The so-called "cash for clunkers" program is off to such a fast start that its $1 billion allotment is almost gone in just one week of operation. The House of Representatives quickly allocated another $2 billion Friday before leaving town for its August recess. A somewhat more robust debate is expected in the Senate this week.
Could it be that in this program — which entices car buyers with credits of up to $4,500 to trade in their old gas guzzlers — the government has actually devised a smart, clever stimulus program?
In a word, no.
From its outset cash for clunkers has been more about rewarding two politically powerful industries — automakers and auto dealers — than about promoting energy efficiency or juicing the economy.
As a way to improve mileage, the program has always been a farce. Car buyers would qualify for a $3,500 credit with trade-ins that net just four additional miles per gallon. With 10 additional mpg, they'd get $4,500. (For light trucks and SUVs the numbers are even smaller: two and five.) Since all trade-ins must get 18 miles per gallon or worse, it provides no incentive whatsoever to buy any cars getting greater than 28 miles per gallon, because that is a segment of the market where the foreign makers are strong.
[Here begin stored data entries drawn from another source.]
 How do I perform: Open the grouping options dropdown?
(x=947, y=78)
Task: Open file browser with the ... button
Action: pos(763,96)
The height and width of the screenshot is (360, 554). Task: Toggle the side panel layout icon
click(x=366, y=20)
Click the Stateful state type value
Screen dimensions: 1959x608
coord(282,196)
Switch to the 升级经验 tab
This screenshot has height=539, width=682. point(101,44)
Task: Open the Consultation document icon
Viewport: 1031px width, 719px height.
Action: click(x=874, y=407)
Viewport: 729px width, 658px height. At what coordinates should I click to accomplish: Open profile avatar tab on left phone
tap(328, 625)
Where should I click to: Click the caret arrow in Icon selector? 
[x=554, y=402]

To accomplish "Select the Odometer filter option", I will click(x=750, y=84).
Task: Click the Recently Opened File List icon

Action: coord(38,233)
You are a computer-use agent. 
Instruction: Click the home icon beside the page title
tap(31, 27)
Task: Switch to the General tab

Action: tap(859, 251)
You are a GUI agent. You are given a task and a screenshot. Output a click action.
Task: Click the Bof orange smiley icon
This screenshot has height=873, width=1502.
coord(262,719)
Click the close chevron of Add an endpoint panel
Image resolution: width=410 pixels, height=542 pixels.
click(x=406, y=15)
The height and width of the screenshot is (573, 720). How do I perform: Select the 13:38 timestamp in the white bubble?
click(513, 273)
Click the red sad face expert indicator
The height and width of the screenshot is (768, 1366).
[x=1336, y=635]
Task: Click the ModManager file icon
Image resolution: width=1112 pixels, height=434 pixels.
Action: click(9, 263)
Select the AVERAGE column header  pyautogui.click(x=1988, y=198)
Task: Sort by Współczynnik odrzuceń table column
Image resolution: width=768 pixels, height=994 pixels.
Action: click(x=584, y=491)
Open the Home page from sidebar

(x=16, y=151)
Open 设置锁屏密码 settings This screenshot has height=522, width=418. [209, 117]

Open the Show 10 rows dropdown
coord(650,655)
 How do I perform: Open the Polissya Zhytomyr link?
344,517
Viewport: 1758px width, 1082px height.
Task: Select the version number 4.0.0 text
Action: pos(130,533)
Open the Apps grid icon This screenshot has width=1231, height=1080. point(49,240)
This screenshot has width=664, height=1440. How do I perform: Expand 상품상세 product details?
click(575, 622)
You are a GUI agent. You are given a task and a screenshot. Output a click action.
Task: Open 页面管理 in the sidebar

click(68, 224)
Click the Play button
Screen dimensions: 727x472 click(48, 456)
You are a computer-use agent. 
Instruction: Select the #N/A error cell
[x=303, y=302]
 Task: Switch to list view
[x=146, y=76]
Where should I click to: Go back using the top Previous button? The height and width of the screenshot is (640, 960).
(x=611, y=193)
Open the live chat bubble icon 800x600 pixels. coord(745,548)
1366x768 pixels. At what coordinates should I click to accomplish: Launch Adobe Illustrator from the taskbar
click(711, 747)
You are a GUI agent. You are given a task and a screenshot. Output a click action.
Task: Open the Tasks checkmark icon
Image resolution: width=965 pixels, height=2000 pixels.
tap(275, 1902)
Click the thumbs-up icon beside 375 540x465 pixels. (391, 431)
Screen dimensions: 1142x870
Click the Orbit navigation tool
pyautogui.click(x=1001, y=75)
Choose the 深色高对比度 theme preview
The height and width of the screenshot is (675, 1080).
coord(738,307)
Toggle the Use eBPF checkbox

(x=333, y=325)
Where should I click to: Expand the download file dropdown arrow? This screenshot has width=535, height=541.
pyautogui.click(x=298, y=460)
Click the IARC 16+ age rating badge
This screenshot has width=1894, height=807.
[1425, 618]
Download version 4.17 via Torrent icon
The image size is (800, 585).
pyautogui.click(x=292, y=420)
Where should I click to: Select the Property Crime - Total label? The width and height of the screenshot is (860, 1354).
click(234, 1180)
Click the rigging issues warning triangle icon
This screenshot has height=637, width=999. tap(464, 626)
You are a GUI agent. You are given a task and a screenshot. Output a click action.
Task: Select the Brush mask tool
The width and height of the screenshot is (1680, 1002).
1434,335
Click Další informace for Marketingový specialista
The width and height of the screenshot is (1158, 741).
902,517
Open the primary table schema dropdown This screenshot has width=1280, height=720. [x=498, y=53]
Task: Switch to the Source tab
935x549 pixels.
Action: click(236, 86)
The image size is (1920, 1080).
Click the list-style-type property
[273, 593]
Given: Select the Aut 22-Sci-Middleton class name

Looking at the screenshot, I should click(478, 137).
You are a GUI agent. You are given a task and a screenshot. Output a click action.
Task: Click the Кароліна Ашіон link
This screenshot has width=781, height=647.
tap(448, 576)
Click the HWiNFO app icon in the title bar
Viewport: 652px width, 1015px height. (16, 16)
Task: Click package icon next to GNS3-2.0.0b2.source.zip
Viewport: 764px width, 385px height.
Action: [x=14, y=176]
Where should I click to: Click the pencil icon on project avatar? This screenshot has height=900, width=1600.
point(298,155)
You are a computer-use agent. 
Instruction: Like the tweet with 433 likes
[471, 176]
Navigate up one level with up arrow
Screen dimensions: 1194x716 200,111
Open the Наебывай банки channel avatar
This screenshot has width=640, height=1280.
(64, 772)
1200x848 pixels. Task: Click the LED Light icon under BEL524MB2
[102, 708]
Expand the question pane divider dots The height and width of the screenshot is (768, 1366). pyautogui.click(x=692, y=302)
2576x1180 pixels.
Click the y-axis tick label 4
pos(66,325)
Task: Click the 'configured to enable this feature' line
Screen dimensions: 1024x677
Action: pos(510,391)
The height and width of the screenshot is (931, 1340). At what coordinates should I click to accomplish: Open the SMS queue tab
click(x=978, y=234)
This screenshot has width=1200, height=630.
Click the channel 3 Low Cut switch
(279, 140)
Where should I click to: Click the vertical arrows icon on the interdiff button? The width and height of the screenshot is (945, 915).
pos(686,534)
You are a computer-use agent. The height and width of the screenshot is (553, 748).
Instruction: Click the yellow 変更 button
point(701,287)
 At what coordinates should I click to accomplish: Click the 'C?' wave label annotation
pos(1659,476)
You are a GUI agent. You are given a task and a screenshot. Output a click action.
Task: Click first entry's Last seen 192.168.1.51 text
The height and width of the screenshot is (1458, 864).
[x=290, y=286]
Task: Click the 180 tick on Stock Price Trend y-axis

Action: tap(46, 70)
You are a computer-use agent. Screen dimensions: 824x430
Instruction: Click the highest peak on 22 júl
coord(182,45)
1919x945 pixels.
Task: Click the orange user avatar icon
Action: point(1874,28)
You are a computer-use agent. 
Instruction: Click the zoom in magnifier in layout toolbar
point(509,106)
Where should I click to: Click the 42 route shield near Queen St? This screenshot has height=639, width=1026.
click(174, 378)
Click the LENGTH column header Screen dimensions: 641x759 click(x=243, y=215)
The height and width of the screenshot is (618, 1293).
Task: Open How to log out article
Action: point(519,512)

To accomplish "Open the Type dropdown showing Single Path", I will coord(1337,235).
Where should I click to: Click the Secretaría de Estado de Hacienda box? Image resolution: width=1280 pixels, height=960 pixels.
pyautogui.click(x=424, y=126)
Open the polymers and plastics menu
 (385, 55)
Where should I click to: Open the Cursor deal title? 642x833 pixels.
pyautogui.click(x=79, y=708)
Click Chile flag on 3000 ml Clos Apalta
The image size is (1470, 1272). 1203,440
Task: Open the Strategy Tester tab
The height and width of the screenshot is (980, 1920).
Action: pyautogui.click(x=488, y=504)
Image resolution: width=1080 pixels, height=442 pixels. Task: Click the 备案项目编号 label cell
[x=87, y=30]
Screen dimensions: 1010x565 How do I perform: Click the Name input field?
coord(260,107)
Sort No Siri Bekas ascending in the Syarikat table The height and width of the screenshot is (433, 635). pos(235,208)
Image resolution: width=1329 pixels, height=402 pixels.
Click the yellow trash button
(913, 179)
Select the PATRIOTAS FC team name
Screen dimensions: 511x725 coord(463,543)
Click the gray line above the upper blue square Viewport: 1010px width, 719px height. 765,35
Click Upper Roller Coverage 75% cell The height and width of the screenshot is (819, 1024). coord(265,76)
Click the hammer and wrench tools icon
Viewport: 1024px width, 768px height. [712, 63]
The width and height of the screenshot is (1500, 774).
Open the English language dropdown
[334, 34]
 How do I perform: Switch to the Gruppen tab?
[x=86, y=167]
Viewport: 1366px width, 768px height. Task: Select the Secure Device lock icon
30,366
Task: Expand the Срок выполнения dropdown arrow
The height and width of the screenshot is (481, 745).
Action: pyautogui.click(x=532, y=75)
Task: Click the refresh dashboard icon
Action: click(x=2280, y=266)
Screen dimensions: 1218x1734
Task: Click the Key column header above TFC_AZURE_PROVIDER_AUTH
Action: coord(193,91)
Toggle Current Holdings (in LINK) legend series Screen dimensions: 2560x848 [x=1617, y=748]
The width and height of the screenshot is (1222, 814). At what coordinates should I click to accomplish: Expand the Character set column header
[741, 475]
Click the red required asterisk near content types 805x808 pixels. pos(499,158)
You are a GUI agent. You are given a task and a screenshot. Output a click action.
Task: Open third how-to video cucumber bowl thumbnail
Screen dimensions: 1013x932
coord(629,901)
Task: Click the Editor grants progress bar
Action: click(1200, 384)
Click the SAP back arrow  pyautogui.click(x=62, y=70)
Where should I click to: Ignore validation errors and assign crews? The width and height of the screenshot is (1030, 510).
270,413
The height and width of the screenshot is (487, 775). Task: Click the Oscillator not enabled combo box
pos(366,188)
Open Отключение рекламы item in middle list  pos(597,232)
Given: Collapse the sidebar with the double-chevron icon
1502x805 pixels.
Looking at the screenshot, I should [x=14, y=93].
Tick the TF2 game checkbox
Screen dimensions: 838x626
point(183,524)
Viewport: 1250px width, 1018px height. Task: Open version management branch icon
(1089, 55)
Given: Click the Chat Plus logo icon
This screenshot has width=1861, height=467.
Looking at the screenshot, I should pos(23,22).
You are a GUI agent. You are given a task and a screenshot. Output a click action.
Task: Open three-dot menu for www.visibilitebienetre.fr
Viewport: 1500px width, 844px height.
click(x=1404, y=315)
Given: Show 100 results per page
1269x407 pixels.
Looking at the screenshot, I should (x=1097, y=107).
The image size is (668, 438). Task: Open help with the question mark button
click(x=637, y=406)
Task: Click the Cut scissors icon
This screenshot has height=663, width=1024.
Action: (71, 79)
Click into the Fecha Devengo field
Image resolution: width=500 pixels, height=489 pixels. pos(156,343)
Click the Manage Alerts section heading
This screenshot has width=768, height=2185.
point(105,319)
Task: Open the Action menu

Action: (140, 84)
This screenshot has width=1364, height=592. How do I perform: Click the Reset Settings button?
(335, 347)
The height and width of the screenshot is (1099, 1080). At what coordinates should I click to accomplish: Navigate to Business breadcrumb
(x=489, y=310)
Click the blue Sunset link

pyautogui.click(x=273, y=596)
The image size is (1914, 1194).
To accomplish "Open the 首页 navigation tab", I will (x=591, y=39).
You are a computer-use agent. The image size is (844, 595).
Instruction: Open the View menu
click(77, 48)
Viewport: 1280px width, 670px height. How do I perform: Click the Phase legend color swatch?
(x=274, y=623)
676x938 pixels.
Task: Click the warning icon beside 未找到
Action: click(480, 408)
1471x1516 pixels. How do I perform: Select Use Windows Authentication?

As economic stimulus the program is bogus as well. The money allocated is enough to generate about 250,000 trade-ins. While that may seem like a lot, about 200,000 would have happened anyway industry experts say.If taxpayers are spending $1 billion for about 50,000 additional car purchases that comes to about $20,000 per car.
In theory, the first allocation clears out all of the people who would have traded in anyway, so any additional money could be more stimulative to the economy. That may be so. But if the best that could be said for spending another billion or two is that it won't be wasted like the first billion, it makes for a pretty weak argument.
So far the program has actually been de-stimulative to the economy. That's because people in the market have stalled, in some cases since February when the idea was first floated, waiting to take advantage of the sweet deal from the taxpayer.
Now, with buyers pouring into showrooms, it has created an enormous spike in demand, stretching the available inventory and removing the need for dealers to offer even the most routine of incentives.
Cash for clunkers may be good for dealers and good for the Big Three. But for the taxpayer it is little more than a clunker — one with no trade-in value at all.
Radley Balko (Reason / The Agitator) has an interesting formula to describe the energy savings farce more clearly :
There’s also the laughable idea that the government is ordering the destruction of tens of thousands of used automobiles it paid people thousands of dollars to exchange . . . for new cars that may get no more than an added four miles per gallon. And all in the name of saving energy....
...the government’s energy savings equation looks something like this:
(All of the energy that went into making the old car) + (The energy it will take to destroy it) + (All of the energy it took to make the new car) + ($3,500) = (less than an extra 4 miles per gallon!)
Comments
I agree! In May 2008 we purchased a new Ford Fusion and received $3000.00 rebate and 0% financing. Also, dealer gave me I believe 1200.00 for a 1997 jeep with 145,000 miles. So there is $4200.00towards purchase of new car. Wouldn't it be great if Ford gave that $3000.00 plus the $4500.00 Cash for Clunkers.
This is the time of the year auto makers cut prices on outstanding inventories to may way for the new model year aka clearance sale. So when the Cash for Clunkers expires the auto makers will be back to the old cash rebates.
I just checked online and Ford is only offering $1500.00 rebate on 2009 Fusion.